C’est l’heure des explications. Lors d’une interpellation écrite du député wallon, François Desquesnes, les ministres Tellier et Borsus avaient tous deux confié ne pas inclure de représentants de citoyens dans les comités accompagnant les études commandées. Pour rappel, dans le courant du mois de février, le ministre de l’Aménagement du territoire avait déclaré lancer une étude complémentaire à celle réalisée par le créateur du projet, Elia. Alors que Céline Tellier, en charge de l’environnement, s’attachée elle à évaluer l’impact des ondes magnétiques d’une telle ligne à très haute tension, à travers une étude d’experts. L’objectif était d’apporter un maximum de réponse, de manière objective.

Du côté de Willy Borsus , on confirme l’intervention d’un comité de suivi qui comporte des représentants de son administration. Les citoyens craignaient alors d’être muselés dans l’avancée de cette étude. Le ministre a tenu à être clair à ce sujet. "Personne une seule seconde ne pourra croire qu’avec l’intention que je réserve, et que nous réservons à l’écoute des citoyens dans ce dossier, qu’il y ait quoi que ce soit qui les écarte d’une possibilité d’exprimer leurs propos et leurs convictions", déclare Willy Borsus au parlement wallon."Dans l’histoire de la région, je n’ai pas de dossier qui aurait été mené avec une telle amplitude de multiplication d’expertises, de concertations citoyennes et de transparence à tous les étages et à tous les niveaux."

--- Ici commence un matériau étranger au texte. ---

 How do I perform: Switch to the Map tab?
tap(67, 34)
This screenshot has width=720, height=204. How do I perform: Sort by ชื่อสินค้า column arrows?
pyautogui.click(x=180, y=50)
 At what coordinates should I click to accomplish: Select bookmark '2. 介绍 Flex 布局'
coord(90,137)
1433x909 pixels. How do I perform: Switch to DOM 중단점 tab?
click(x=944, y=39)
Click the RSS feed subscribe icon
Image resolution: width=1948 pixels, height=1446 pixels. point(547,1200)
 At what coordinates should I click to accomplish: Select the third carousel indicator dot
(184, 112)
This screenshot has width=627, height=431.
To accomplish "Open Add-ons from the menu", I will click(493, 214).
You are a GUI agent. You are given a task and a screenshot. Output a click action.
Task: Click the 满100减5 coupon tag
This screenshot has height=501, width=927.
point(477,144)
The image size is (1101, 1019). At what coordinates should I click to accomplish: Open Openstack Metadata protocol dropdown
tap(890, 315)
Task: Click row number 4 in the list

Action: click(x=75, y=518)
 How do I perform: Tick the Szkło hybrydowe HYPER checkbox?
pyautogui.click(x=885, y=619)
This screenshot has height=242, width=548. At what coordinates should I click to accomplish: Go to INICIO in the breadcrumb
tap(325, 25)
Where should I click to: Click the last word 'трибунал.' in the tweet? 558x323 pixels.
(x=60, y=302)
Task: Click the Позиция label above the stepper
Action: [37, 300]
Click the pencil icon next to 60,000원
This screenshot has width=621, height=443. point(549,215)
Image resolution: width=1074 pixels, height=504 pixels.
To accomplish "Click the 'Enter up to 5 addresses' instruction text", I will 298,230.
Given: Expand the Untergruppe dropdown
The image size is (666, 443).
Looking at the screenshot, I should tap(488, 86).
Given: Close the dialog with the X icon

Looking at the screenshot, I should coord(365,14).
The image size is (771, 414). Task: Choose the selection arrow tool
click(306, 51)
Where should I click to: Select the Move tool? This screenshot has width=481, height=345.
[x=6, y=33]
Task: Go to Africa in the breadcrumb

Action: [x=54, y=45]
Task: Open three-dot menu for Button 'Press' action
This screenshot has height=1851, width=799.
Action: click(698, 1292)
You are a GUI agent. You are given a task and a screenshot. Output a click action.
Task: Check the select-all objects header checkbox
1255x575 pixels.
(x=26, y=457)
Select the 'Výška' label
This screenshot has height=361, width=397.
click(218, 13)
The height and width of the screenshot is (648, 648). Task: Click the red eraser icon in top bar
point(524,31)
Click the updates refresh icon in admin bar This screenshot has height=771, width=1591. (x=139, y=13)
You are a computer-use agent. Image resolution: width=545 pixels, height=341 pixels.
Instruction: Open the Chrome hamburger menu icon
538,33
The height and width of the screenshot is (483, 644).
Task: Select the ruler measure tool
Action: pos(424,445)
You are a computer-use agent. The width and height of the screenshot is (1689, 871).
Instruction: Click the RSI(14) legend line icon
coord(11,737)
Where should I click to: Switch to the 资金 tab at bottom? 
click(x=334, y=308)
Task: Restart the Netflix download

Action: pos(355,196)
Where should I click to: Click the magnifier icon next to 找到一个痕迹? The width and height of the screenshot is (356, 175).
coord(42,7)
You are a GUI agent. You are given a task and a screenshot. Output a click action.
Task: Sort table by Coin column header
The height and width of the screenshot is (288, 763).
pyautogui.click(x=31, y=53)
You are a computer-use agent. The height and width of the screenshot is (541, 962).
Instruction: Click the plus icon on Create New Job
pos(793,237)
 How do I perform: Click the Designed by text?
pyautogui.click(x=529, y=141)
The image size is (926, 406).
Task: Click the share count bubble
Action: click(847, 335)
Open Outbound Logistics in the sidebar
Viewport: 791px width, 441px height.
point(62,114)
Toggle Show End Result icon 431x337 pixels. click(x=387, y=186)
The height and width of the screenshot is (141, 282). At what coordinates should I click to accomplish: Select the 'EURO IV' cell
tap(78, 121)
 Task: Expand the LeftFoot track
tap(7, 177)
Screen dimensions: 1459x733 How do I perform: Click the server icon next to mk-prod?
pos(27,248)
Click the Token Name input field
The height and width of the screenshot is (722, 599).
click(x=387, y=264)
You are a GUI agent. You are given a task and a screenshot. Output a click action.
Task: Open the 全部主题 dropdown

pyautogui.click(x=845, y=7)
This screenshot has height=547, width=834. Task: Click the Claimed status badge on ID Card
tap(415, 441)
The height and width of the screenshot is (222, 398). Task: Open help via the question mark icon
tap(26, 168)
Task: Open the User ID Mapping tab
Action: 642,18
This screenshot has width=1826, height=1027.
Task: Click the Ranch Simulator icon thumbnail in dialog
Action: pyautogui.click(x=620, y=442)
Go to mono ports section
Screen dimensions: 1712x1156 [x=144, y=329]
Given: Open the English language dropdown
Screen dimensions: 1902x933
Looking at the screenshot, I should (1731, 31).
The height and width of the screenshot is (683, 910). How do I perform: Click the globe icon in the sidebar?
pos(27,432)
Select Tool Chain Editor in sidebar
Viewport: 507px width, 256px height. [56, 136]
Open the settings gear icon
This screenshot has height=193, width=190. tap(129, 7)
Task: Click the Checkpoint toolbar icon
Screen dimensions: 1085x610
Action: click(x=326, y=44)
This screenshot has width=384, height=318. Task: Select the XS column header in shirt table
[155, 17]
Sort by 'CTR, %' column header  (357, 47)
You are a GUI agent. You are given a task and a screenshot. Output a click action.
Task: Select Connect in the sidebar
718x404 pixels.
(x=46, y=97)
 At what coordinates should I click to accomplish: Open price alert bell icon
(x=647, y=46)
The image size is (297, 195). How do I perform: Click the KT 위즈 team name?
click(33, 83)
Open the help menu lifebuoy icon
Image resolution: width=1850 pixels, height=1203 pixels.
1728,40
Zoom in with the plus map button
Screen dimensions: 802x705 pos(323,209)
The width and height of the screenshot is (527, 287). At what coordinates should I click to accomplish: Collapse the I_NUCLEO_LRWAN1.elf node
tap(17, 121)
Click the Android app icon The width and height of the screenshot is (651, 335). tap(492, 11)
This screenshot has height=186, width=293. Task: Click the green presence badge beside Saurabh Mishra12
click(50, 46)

Le ministre pointe également que ce comité de suivi est uniquement chargé de veiller à la bonne exécution du marché. Ce sera au tour de l’expert désigné d’être à l’écoute de toutes contributions, en ce compris, les comités citoyens. Par la même occasion, Willy Borsus confirme que le marché d’expertise relatif à la contre-analyse des études réalisées par Elia sera attribué dans les prochains jours.

Quant à la ministre wallonne en charge de l’environnement, c’est justement l’attribution du marché au CR4 de l’ULB, placée sous la direction de la Professeure Catherine Bouland , qui lui a été reprochée. Ce centre de recherche et sa directrice forment, avec d’autres centres de recherche universitaires, le groupe belge BioElectroMagnetics ( BBEMG ) qui étudie les effets sur la santé des champs électriques. "Le problème ici, c’est que les recherches effectuées par le groupe bénéficient en partie d’une contribution financière d’Elia ", avait précisé François Desquesnes . "Il est difficile à croire que ce groupe est donc totalement objectif envers le dossier." `

Sur ce point, Céline Tellier défend son choix. "Je pense que c’est important de faire confiance à l’honnêteté et l’impartialité de nos institutions universitaires", explique la ministre wallonne. "Il existe des outils qui assurent l’indépendance des scientifiques du monde universitaire. Une charte garantit l’impartialité des experts sélectionnés par rapport aux institutions privées qui les financent pour partie. Elle prévoit également une révision par les pairs, car eux aussi devront confronter leurs études à des scientifiques d’autres institutions." Elle précise également que l’étude concerne les lignes à haute tension, mais n’est pas centrée uniquement sur la boucle du Hainaut. "Nous souhaitons que les experts se concentrent sur l’objet de l’étude, dont je rappelle, les délais sont courts." Les comités de citoyens ne devraient pas tarder à réagir après ces explications.